Tuesday, April 01, 2008

richard kelly's SOUTHLAND TALES (2006)

"evacuate the atrium, move to the rear of the mega-zeppelin."
- Dwayne "The Rock" Johnson (as Boxer Santoros), delivering the best line of his storied career


finally released on DVD after years of tweaking and an embarrassingly minor theatrical run, Richard Kelly’s Southland Tales is the story of a dimwitted porn star, an amnesiac conservative actor, an alternative energy baron, the head of a national surveillance agency, a ice-cream truck driving arms dealer, bong-huffing neo-Marxist extortionists, a southern senator, a soldier slinging a drug called Liquid Karma, and two suspiciously identical policemen, among many others. an attempted summary of the film’s story would turn into a list twice as long, as full of tangents and halfbaked notions as genuine plot points. Southland Tales is a movie of Ideas, and it wants you to know that. it’s cerebral, but also deadly silly and stupid.

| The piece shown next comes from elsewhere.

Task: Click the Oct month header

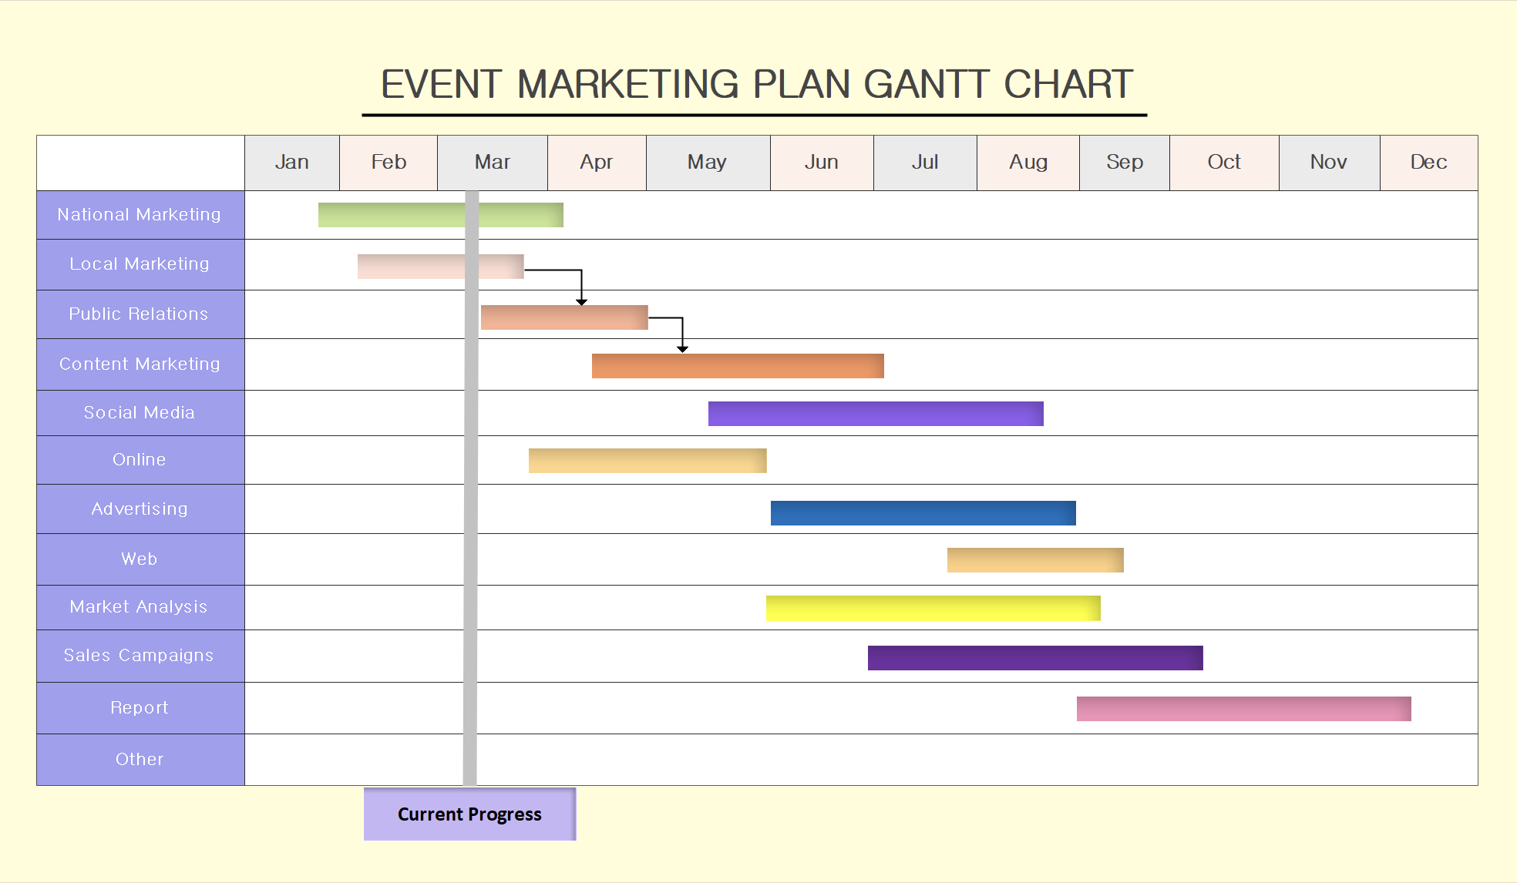Action: (x=1223, y=163)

more than anything, though, the key descriptor for Kelly’s follow-up to his much-loved, much-puzzled-over Donnie Darko is audacity. for the first twenty minutes, it’s hard to shake the feeling that the whole thing’s just a big joke, as a scarred-up Iraq veteran (Justin Timberlake) introduces us to a present-day post-apocalypse California, our primary players, and leagues of paranoiac backstory set to a series of glossy, over-designed effects. considering Kelly cut forty minutes out of the film following a positively disastrous Cannes screening, it’s hard to begrudge him the unfortunate Band-Aid of awkward exposition, but the scope of what he introduces, the obviously non-chewable bites he takes right off the bat, still leave you primed for the biggest cinematic goof since Freddy Got Fingered. (or at the very least Lady In The Water…that one was a joke, right?) and for an hour afterwards, it just plods forward without particular drive or interest.

then a funny thing happens: everything starts falling together. not in the way Kelly probably envisioned as this bloated clown originally emerged from his word processor, mind you, but falling together nonetheless. throughout Southland Tales’ running time it pretends pathetically to the thrones of Vonnegut, Robert Altman and Philip K Dick, but when it’s honest with itself there’s really quite a lot to be said for the film as a sort of slick, maximalist heir to Repo Man. it’s a shaggy dog story full of metaphysical lunacy and infuriatingly dense storytelling, with none of the patient, melancholy character work that make Donnie Darko so beguiling. but whether it deserves it or not, it redeems itself in small ways amid the mess, and ends up working unexpectedly well on its own terms, which is all you can really ask of it. it’s not hard to see why so many have tossed Southland Tales aside as a disaster, but the curious shouldn’t be dissuaded.